Why cold passes but warm crashes: the cold fresh deploy + cold chaos-upgrade use freshly-generated
secrets consistent with a freshly-initialized config, so gitea never needs to rewrite app.ini. The
warm advance reattaches an OLDER retained config-volume state (seeded under 3.5.3) against the new
run's secrets/3.6.0 binary → gitea reconciles by trying to persist a JWT secret → read-only crash.
Classification: **genuine RECIPE defect** (gitea 3.6.0/1.24.2 + read-only app.ini docker-config mount
on the warm-reattach advance), deterministic, reproduced first-hand. NOT a flake, NOT promote
machinery. Fix approach (M2): recipe PR making app.ini writable on the advance path — e.g. render the
config into the WRITABLE `config:/etc/gitea` volume via an entrypoint (not a read-only docker config),
OR ensure the persisted secrets are accepted without rewrite. (Secondary harness option: canonical
advance falls back to clean re-deploy when in-place config rewrite is impossible — but that loses the
reattach data-warm property; recipe fix preferred.) Ties to LFS PR #1 (app.ini secret handling).

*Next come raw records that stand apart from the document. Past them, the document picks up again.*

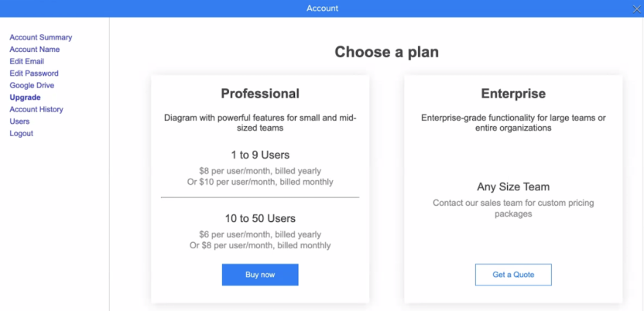
Task: Open the Account Summary page
Action: tap(41, 37)
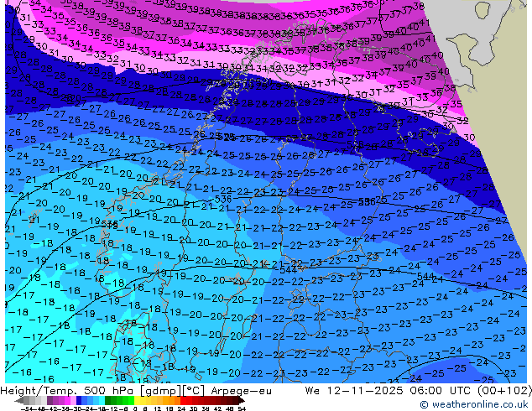Select the dark red end of color legend
532x411 pixels.
(x=241, y=401)
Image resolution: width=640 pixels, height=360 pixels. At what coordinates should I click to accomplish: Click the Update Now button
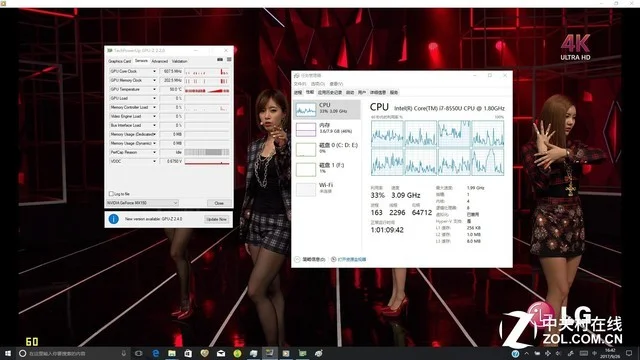pos(216,219)
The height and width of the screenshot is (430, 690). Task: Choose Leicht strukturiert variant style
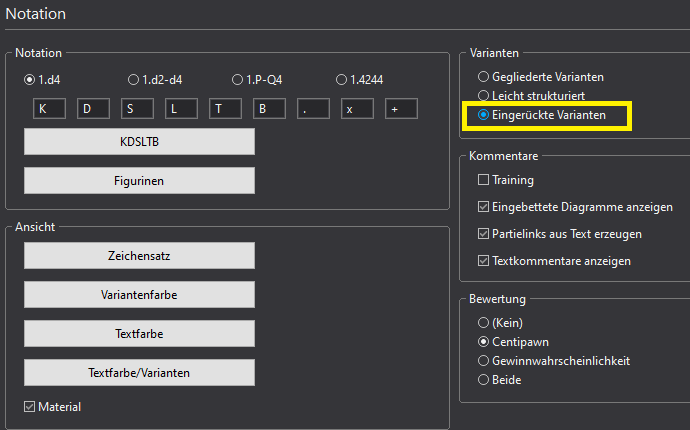pos(484,95)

ACTION NEEDED after run exits: warm-gitea is left crash-looping at 3.6.0 → restore it to 3.5.3
(redeploy the known-good canonical version) so the canonical is healthy again. Data volume intact.
## 2026-06-18T00:25Z — M1 CLAIMED (6/6 investigated, isolated, classified)

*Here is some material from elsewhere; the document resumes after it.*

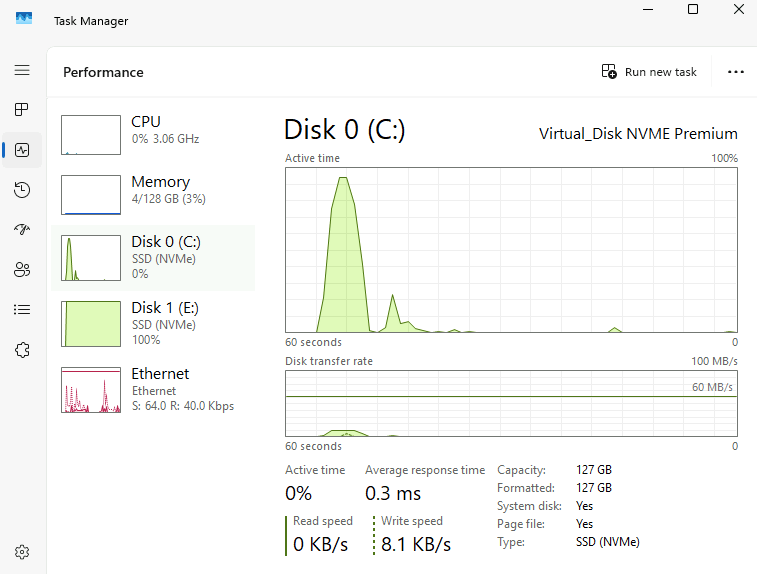Select the Memory performance entry
Image resolution: width=757 pixels, height=574 pixels.
coord(155,193)
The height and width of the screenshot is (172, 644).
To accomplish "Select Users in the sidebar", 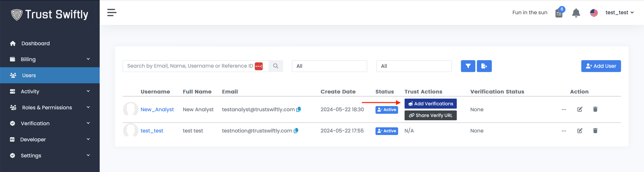I will tap(29, 76).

mumble repeat #2 (mumble2): ALL tiers green again incl. handshake; canonical re-promoted green
(ts 20260618T001730Z). So mumble = 2× reproducibly green in isolation → load/timing FLAKE confirmed.
All six classified with first-hand isolation evidence (or code proof for keycloak). Two canon
root-causes were CORRECTED by isolation: discourse (not a timeout/deploy-FATA — it's a stale cc-ci
overlay test asserting an unreleased migration) and mattermost-lts (not a loaded-node race — a
deterministic recipe restore defect: missing `backupbot.restore.post-hook`). bluesky's 000 is NOT a
load/rate-limit flake (my initial hypothesis) but a deterministic caddy↔app `app`-alias DNS collision
on the shared proxy. gitea app.ini read-only JWT crash reproduced first-hand. keycloak collision proven
structurally in code.
Node clean: warm-gitea idle@3.5.3 (volumes retained), orphaned warm-bluesky removed, only live
warm-keycloak up (healthy 200). Claiming M1; will start M2 fix design while awaiting the Adversary
verdict (keep an unblocked item in hand).
## 2026-06-18T00:25Z — M2 prep (gated on M1 PASS): bluesky fix refinement
While parked at the M1 gate (no node deploys — Adversary cold-verifying), refined the bluesky fix:
cc-ci's bluesky tests probe via HTTP (/xrpc/_health), but the GENERIC harness defaults to
`service="app"` (deployed_identity/_app_container). So RENAMING the recipe's `app` service → `pds`
could break generic harness assumptions. Cleaner fix: keep the service named `app` but give it a
UNIQUE network ALIAS on the internal net (e.g. `aliases: [pds-internal]`) and point caddy at
`pds-internal:3000` (reverse_proxy + on_demand_tls ask). A unique alias has no collision on the shared
proxy (only the bare `app` alias collides), and the service name stays `app` → zero cc-ci-side
breakage. Will validate this exact approach in M2 after M1 PASS.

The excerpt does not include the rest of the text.